Kenya's leading media conglomerate, Nation Media Group, has issued a cautionary statement, revealing a significant profit decline of at least 25 per cent.

This warning comes as a result of several challenging factors within the business environment influenced by multiple economic factors, including a surge in fuel prices, depreciation of the Kenyan Shilling, rising interest rates, and higher taxes.

The company's Company Secretary, Angela Namwakira, highlighted the compounding issues affecting their financial performance. 

"In addition, the increase in global prices of newsprint coupled with a weakened Kenya Shilling against the dollar and higher distribution costs arising from fuel prices have resulted in significant incremental direct costs compared to previous year," Namwakira stated.

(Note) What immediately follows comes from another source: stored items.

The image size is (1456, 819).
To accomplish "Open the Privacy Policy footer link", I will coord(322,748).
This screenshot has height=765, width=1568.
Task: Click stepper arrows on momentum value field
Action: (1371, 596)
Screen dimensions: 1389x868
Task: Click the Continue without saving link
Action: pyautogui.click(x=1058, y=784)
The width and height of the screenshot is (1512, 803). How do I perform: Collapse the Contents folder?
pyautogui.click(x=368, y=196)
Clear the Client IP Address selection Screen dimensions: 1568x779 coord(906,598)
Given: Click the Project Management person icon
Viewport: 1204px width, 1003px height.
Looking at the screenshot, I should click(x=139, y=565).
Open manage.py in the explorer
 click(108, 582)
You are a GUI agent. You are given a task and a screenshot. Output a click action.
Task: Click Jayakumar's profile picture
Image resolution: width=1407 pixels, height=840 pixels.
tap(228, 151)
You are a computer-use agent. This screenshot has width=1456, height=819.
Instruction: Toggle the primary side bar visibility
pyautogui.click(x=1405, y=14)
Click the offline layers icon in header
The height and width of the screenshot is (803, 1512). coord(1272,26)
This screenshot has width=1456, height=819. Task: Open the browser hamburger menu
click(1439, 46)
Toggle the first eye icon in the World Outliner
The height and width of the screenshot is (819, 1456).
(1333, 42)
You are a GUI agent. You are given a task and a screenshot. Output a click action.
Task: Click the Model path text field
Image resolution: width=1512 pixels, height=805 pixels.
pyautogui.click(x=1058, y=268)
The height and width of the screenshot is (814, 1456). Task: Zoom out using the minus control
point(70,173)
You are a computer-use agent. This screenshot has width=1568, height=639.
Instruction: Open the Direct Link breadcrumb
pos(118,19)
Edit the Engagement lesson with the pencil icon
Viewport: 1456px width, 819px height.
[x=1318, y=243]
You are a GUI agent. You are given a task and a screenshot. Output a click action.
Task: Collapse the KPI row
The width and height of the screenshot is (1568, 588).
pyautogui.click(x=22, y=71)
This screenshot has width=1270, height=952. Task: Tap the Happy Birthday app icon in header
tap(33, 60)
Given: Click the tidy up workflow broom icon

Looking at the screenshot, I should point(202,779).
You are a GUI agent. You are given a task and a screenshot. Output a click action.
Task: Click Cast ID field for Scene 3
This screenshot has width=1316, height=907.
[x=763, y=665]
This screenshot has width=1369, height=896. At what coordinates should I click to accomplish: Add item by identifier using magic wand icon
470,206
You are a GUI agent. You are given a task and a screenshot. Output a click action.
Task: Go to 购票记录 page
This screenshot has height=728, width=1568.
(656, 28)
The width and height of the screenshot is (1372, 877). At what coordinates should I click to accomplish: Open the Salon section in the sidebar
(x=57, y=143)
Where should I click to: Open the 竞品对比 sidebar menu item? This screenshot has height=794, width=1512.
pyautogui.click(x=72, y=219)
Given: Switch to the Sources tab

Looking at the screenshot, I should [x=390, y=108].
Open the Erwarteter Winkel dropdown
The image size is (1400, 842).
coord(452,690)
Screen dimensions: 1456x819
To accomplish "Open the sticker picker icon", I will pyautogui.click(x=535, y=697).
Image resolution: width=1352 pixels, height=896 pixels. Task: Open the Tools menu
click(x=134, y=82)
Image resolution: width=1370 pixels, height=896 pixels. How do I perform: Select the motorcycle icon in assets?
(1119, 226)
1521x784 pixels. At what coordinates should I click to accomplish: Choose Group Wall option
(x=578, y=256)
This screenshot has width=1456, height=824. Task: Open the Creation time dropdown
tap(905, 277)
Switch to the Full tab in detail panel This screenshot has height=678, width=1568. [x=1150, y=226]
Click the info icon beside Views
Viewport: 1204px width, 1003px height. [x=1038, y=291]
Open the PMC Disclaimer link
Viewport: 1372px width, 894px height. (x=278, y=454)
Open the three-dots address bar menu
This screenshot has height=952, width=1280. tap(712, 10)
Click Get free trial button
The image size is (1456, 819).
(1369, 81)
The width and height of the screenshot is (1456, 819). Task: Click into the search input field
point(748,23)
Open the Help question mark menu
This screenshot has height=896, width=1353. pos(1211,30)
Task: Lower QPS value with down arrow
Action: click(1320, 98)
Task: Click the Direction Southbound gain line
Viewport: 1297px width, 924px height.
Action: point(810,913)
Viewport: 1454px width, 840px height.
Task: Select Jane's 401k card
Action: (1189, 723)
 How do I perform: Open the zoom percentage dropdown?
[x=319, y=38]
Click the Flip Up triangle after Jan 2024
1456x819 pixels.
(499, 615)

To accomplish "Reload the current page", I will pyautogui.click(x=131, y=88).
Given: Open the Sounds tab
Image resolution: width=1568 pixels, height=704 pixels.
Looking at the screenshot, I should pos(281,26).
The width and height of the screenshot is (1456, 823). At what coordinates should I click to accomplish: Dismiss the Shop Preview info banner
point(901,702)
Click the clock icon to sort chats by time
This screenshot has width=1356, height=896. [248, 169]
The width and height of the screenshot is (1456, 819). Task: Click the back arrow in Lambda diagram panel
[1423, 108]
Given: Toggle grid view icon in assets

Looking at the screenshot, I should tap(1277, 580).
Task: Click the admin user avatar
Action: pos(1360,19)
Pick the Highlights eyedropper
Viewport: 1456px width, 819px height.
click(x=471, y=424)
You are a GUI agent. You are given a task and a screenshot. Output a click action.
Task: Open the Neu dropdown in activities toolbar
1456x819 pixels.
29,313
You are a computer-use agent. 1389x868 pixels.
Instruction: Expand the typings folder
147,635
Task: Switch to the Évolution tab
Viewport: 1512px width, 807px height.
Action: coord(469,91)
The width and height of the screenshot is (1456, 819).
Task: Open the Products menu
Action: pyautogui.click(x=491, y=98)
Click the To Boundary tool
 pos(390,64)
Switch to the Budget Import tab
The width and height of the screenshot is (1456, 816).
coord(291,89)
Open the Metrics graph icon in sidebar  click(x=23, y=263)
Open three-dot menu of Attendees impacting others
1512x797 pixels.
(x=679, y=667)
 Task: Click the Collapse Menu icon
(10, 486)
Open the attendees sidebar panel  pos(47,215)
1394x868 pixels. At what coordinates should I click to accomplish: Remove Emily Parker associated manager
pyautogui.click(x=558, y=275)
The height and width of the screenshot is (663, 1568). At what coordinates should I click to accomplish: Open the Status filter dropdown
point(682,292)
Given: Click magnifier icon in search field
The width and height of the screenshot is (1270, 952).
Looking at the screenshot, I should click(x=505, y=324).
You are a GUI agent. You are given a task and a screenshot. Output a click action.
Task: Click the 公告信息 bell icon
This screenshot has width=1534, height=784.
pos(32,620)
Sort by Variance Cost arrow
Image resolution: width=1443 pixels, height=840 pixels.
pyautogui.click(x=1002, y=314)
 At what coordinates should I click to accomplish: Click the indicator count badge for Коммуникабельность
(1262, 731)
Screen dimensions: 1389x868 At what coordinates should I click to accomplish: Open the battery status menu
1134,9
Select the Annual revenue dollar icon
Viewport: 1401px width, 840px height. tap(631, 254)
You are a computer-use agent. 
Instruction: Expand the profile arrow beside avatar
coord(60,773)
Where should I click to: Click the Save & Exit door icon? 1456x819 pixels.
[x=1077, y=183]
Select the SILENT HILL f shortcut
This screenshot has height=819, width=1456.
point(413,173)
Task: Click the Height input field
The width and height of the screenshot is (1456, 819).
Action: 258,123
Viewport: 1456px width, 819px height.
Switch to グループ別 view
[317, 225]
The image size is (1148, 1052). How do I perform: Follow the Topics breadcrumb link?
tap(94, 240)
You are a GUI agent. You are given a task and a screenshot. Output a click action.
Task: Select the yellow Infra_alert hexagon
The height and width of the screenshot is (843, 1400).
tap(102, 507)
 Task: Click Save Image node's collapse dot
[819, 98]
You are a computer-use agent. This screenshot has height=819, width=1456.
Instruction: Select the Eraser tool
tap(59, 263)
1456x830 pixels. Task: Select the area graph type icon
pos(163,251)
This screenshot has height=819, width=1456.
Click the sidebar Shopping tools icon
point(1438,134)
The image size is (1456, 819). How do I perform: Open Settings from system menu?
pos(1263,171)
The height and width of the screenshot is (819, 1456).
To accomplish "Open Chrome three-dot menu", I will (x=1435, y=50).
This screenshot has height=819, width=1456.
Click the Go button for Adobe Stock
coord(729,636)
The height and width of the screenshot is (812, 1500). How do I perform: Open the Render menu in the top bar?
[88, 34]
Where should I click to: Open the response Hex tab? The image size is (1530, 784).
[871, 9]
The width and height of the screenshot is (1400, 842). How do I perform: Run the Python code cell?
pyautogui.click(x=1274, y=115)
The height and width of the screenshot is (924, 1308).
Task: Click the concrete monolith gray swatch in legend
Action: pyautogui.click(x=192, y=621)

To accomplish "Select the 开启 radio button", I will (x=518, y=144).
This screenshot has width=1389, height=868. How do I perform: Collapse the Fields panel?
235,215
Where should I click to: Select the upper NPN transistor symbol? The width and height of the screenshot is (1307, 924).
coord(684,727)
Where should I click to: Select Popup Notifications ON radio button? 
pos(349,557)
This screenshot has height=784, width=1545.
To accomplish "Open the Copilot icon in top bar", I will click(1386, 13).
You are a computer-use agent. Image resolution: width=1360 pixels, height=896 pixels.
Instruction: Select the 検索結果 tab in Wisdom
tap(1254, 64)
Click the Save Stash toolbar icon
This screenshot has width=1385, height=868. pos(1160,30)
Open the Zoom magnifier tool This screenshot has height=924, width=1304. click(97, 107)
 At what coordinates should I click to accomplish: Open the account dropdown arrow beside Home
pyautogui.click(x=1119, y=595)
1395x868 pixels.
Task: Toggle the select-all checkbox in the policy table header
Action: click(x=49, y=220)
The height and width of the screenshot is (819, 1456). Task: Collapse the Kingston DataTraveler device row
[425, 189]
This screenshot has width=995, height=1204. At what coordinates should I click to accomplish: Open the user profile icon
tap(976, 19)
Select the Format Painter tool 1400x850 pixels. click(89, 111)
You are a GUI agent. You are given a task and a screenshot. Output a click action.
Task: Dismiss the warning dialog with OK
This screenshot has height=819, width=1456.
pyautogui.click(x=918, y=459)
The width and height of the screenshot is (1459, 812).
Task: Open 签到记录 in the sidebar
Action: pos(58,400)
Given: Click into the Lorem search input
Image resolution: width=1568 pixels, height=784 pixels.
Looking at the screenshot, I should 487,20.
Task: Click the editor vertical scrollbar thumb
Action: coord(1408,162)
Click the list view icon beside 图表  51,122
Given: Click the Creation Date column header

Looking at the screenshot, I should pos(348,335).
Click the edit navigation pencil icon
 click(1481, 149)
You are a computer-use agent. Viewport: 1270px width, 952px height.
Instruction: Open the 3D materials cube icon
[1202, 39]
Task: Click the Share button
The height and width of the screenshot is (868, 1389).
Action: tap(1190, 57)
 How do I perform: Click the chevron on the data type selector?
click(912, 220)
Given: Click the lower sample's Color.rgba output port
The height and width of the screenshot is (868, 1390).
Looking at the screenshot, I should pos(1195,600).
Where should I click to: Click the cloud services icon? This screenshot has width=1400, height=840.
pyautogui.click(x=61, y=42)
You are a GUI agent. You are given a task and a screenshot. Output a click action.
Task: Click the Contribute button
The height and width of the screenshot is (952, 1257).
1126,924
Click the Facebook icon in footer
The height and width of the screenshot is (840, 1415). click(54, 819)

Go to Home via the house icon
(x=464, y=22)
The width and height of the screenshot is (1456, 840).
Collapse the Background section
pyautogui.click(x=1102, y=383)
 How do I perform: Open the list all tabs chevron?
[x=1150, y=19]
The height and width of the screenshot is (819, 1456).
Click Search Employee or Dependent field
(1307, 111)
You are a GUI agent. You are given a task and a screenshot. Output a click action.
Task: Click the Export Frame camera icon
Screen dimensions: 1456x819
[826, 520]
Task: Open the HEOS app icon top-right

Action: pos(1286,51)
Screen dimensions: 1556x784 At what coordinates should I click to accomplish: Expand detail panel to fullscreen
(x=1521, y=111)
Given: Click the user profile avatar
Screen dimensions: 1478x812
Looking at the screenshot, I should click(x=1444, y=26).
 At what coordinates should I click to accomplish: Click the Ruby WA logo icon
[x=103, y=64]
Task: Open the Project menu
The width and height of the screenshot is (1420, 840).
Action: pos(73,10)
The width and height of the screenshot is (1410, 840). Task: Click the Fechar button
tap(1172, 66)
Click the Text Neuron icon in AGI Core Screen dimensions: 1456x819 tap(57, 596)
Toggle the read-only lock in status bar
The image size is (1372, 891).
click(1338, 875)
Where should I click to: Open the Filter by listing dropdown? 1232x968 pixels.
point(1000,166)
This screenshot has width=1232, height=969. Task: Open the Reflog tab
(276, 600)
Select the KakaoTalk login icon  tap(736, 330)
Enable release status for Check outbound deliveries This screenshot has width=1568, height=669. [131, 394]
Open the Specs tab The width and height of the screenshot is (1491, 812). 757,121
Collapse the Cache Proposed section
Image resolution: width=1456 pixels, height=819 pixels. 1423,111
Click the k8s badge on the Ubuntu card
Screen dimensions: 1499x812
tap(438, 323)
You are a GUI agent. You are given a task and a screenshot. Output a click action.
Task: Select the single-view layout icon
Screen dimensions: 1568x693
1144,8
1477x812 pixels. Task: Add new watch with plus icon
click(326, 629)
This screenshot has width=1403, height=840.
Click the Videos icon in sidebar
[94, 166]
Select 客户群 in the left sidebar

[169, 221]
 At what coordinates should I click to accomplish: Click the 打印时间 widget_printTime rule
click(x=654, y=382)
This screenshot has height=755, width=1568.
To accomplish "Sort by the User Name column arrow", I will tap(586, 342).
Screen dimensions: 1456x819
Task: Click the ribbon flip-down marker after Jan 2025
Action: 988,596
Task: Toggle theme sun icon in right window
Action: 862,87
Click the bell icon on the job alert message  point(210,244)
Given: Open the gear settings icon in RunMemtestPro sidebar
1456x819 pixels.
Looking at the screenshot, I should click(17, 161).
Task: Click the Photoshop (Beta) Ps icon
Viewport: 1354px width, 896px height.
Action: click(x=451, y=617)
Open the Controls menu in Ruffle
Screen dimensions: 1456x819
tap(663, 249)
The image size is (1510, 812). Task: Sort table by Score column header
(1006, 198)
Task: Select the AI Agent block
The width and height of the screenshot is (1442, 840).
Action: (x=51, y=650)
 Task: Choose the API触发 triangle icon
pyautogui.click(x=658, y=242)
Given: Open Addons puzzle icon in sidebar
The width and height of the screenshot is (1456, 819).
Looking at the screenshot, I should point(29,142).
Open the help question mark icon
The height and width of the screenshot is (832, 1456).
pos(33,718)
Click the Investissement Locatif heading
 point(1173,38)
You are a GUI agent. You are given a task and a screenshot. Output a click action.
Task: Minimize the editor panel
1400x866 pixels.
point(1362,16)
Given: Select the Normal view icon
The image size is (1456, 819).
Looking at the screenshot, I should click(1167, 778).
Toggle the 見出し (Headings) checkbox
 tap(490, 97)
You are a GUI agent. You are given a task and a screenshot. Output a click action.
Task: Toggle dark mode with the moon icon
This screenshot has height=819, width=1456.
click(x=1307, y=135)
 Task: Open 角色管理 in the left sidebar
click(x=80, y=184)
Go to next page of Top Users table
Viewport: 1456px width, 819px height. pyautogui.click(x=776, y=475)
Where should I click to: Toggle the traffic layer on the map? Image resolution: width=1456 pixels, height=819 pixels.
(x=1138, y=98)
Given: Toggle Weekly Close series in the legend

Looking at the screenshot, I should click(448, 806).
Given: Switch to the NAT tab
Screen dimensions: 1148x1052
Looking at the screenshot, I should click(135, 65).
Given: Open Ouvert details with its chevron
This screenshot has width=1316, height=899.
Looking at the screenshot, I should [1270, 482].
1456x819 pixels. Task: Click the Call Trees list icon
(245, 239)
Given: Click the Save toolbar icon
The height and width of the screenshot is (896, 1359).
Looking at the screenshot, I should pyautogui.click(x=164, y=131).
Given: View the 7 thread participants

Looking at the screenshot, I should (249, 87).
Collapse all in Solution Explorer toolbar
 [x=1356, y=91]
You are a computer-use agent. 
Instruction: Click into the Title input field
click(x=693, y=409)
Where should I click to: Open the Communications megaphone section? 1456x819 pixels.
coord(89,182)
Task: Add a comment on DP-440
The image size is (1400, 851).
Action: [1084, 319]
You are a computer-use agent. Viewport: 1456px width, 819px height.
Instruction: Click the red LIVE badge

The board of Nation Media Group has expressed its confidence in recent investments aimed at accelerating product innovation, diversifying revenue streams, and transforming the organization into a more agile, customer-centric, and data-driven entity.

These strategic measures are intended to deliver long-term shareholder value.

The fiscal report, ending on June 30, 2023, revealed a stark decline in net earnings, plummeting to Sh2.9 million compared to a net profit of Sh247.8 million during the same period in 2022. 

The primary culprits behind this decline were identified as the substantial rise in the cost of imported raw materials, particularly newsprint, and the depreciation of the Kenyan Shilling against the US Dollar.


Despite these challenging circumstances, the board of directors remains optimistic.

The company plans to leverage recent investments to drive product innovation, diversify revenue streams, and transform the organization into an agile, customer-centric, and data-driven entity aimed at delivering long-term shareholder value.

Although the Group faced a significant decline in profit, there was a notable silver lining. The performance during the first half of this year saw a 14 per cent increase in the digital footprint, reaching 59.5 million users compared to 52.2 million users in the previous year.

This growth in the digital sphere could potentially offset some of the losses incurred by the traditional media sector.

This suggests that the media company's digital strategies may have proven successful, even in the face of broader economic adversities.

The cautionary statement stands as a testament to the challenges faced by the media conglomerate in the midst of economic upheaval.

The Nation Media Group is now tasked with navigating a complex landscape, relying on strategic investments and digital expansion to mitigate the impact of adverse economic conditions.

As Nation Media Group grapples with the multifaceted challenges affecting its financial health, the company remains optimistic about its prospects, banking on its ongoing efforts to adapt to the changing media landscape and secure long-term success for its shareholders.